When some glimmers of hope peek through the gloomy public transport scene, you like to latch on to it thinking how worse it could get before getting better after all!
Only recently, the commuters' imagination was fired by a simple innovative, if somewhat bold, idea of a city mayor. Buses of different colours will be introduced on separate zones or clusters of routes. When such colourful public transports hit the street, their routes being identifiable by colour, the jostle around buses is likely to clear out. Actually, this can be a mess-clearing, user-friendly option. Such a move by pro-active companies hand-in-hand with a mass transit system is however some distance away.
Earlier, an executive decision appeared in the media reflecting a long overdue concern over humiliation and indignity that women, especially working women and girl students, endure during their daily commutation. Apparently, instructions were to be issued to bus owners or operators that seats reserved for women would not be allowed to be occupied by men. Anybody violating the rule would be fined, Many felt assured that at long last, the authorities were moving to redress a persistent grievance of women, leading the way for a wider respect for gender rights including affirmative action on their entitlements to civic amenities.

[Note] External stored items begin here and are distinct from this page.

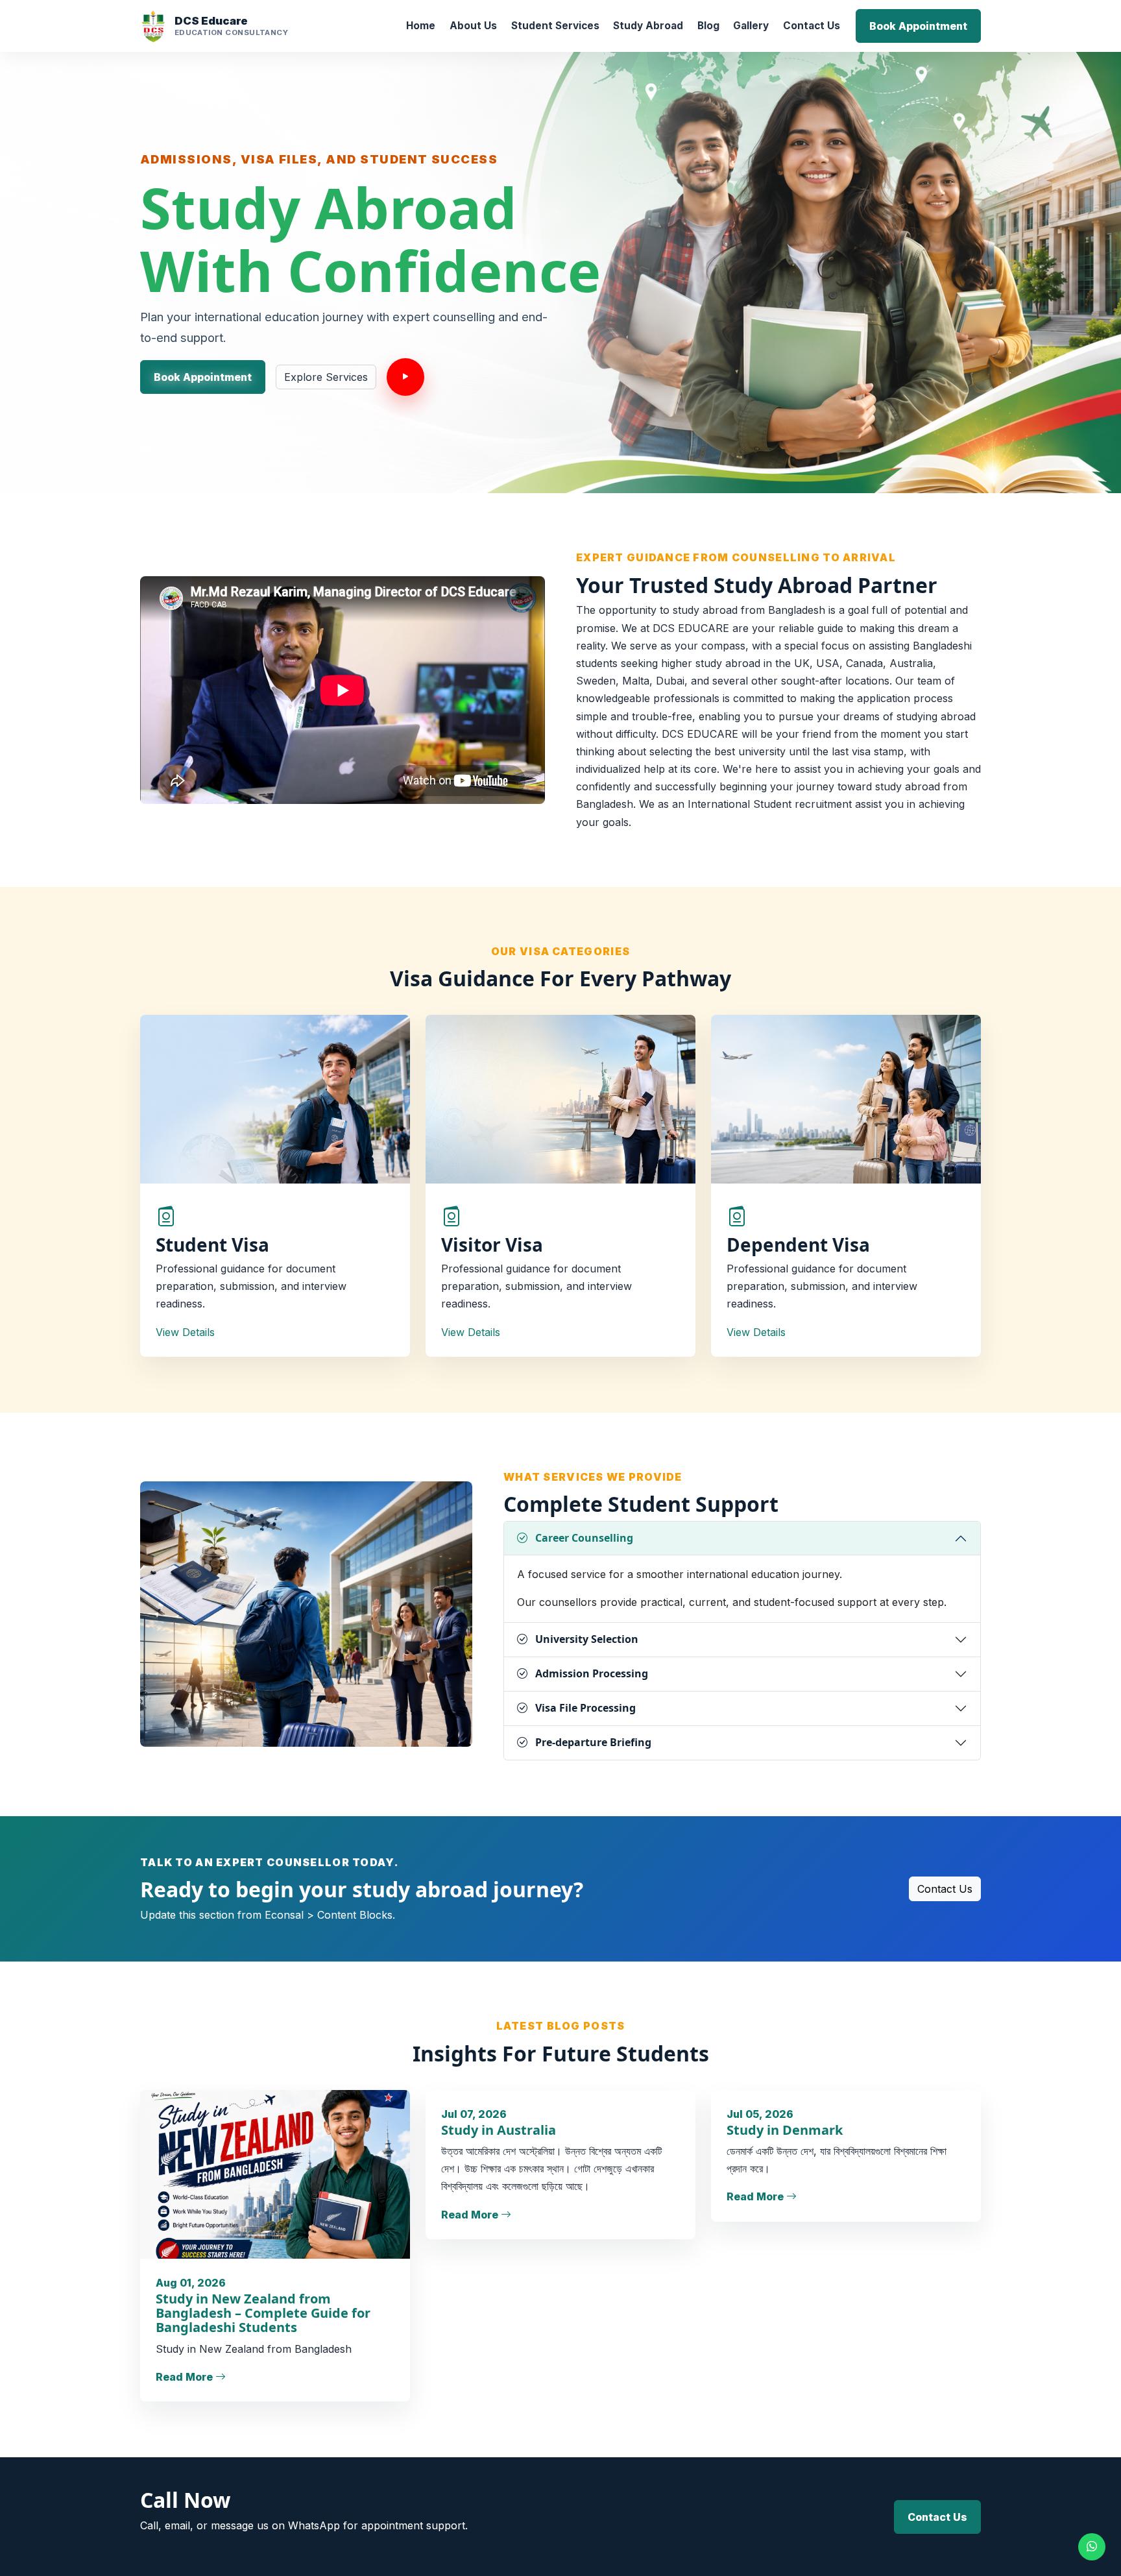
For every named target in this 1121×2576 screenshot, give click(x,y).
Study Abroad (648, 25)
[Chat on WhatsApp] (1091, 2546)
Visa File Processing (585, 1708)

All these hopes have been dashed since Sunday, the first day of drive by The Bangladesh Road Transport Authority(BRTA) against "Seating Service and Gate Lock Service" that public transporters have been operating on purely commercial considerations. Public transports suffered a stumbling block as the bus owners" allegedly created trouble for the BRTA officials.
On Monday too there have been disrupted public transports with altercation between bus conductors and passengers over exorbitant fares charged in a chaotic situation. As the mobile courts operated to enforce stoppage of so- called seating and gate lock services, transport owners kept their buses off the street. This created a big transport crisis and caused immense hardship for commuters.
The BRTA official complained of bus owners and their associates 'helping the drivers with information so that they could circumvent the routes under watch of the mobile courts'. On Sunday the mobile courts wound up their drive by 2p.m even though they were supposed to run till 5p.m.
The attempted doing away with seating service has put mobility of working women and girl students in a shambles. They now have to avail themselves of local buses with no guarantee for seating at all. They considered it a scary prospect. How could the city's so called passenger owners association be so insensitive to working women's and students' daily need for mobility?
A strange combination of deceit, exploitation and tyranny is at work to short change and cause great suffering to the commuting public. The spate of fresh incidents goes to highlight the crude profiteering mentality. Buses and minibuses having seating service do not allow passengers to ride them as standing passengers. The passengers of seating service are charged fares higher than fixed by the BRTA.
The problem with this service is reported to be that those who purchase tickets for certain routes will have to pay in full, regardless of where they got off the bus.
Passengers getting on a vehicle with a ridiculous gate lock service cannot get off at any stoppage between starting point and destination. Even if it has empty seats it would not take in any passenger en route causing waste of space.
These services have been operated for years in Dhaka. Although BRTA regulations do not allow such arbitrary services, how could they be run to fatten the operators' purses. Somebody must demand social commitment from the transport operators on pain of punitive action.
The public want the system to be streamlined, upholding the interest of the general commuters, especially women passengers who should have reserved seats along with exclusive buses for them.